Daniel Schmitt, a co-founder, describes Mr Assange as "one of the few people who really care about positive reform in this world to a level where you're willing to do something radical to risk making a mistake, just for the sake of working on something they believe in".
Mr Assange came to prominence with the release of the footage of the US helicopter shooting civilians in Iraq. He promoted and defended the video, as well as the massive releases of classified US military documents on the Afghan and Iraq wars, in July and October 2010.
The website went on to release new tranches of documents, including five million confidential emails from US-based intelligence company Stratfor.
But it also found itself fighting for survival in 2010 when a number of US financial institutions began to block donations.
The recent coverage of Mr Assange remains dominated by Sweden's efforts to question him over the sexual allegations.
He has said that they are politically motivated, part of a smear campaign against him and his whistle-blowing website.
He made a submission to the UK's Leveson Inquiry into press standards, saying he had faced "widespread inaccurate and negative media coverage".
An initial investigation in August 2010 was dropped after only a day, but the following month Sweden's director of prosecution reopened the case.
Mr Assange has been fighting a bitter legal battle ever since his arrest in London in December 2010. He spent eight nights in prison before being released that same month and was put under house arrest without charge, as the guest of wealthy supporters.
After his extradition was approved, Mr Assange indicated his desire to challenge such a ruling at the European Court of Human Rights.
He won the right to petition the UK Supreme Court directly in his fight against extradition after judges ruled that his case raised "a question of general public importance".
However, the Supreme Court judges, in a majority decision, ruled against Mr Assange's lawyers and dismissed his challenge that the Swedish prosecutor who had asked for extradition was not a valid judicial authority.
Mr Assange turned to Ecuador's President Rafael Correa for help, the two men having expressed similar views on freedom in the past.

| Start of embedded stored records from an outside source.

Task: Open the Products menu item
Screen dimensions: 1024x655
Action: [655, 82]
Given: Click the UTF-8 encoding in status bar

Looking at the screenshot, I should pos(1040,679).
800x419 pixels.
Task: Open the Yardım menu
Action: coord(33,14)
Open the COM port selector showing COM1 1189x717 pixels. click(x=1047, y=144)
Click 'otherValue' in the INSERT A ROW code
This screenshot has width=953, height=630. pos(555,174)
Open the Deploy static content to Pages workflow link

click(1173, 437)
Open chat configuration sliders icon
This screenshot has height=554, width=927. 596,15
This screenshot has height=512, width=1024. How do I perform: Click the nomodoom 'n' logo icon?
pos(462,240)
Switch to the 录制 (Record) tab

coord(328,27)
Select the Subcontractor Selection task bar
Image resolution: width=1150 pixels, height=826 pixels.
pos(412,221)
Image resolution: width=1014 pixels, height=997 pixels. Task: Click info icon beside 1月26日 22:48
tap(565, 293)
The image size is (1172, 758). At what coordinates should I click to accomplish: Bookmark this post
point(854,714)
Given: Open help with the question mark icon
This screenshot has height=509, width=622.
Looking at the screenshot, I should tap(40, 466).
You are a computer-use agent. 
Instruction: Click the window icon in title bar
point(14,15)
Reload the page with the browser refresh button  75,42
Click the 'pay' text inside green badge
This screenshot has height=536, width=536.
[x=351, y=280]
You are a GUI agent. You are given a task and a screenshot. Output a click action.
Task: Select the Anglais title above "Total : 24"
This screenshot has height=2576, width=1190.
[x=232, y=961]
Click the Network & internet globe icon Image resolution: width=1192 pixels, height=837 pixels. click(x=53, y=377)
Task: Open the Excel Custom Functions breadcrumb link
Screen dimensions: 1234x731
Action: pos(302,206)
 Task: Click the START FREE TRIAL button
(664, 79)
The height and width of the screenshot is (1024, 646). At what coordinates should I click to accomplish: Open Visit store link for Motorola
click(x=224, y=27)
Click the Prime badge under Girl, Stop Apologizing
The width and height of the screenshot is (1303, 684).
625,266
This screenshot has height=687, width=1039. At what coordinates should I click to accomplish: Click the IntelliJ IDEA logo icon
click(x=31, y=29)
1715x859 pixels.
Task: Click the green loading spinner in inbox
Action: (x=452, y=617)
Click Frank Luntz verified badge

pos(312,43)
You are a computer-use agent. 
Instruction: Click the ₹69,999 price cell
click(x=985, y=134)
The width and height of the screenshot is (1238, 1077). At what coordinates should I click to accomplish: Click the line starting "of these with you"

During an interview for Mr Assange's TV show on Russia Today, Mr Correa repeatedly praised Wikileaks and its work.
His stay at Ecuadorean Embassy over the last two years has been punctuated by occasional press statements and interviews. Mr Assange and his representatives have also indicated they were seeking to engage the UK government in diplomatic negotiations.
Concerns over his health have also surfaced. As early as October 2012, Ecuador's embassy said it has sought assurances that Mr Assange would not be arrested if he was taken to hospital, saying it is "very concerned" over his condition, indicating he had a lung infection.
But sitting alongside Ecuador's foreign minister at a news conference at the embassy on 18 August this year, Mr Assange dismissed newspaper reports that he would be leaving the embassy to seek medical treatment.
He did, however, make an announcement that appeared to suggest he would be leaving the embassy "soon" for other reasons. Wikileaks' spokesman was quick to clarify that the "plan, as always, is to leave as soon as the UK government decides to honour its obligations in relation to international agreements".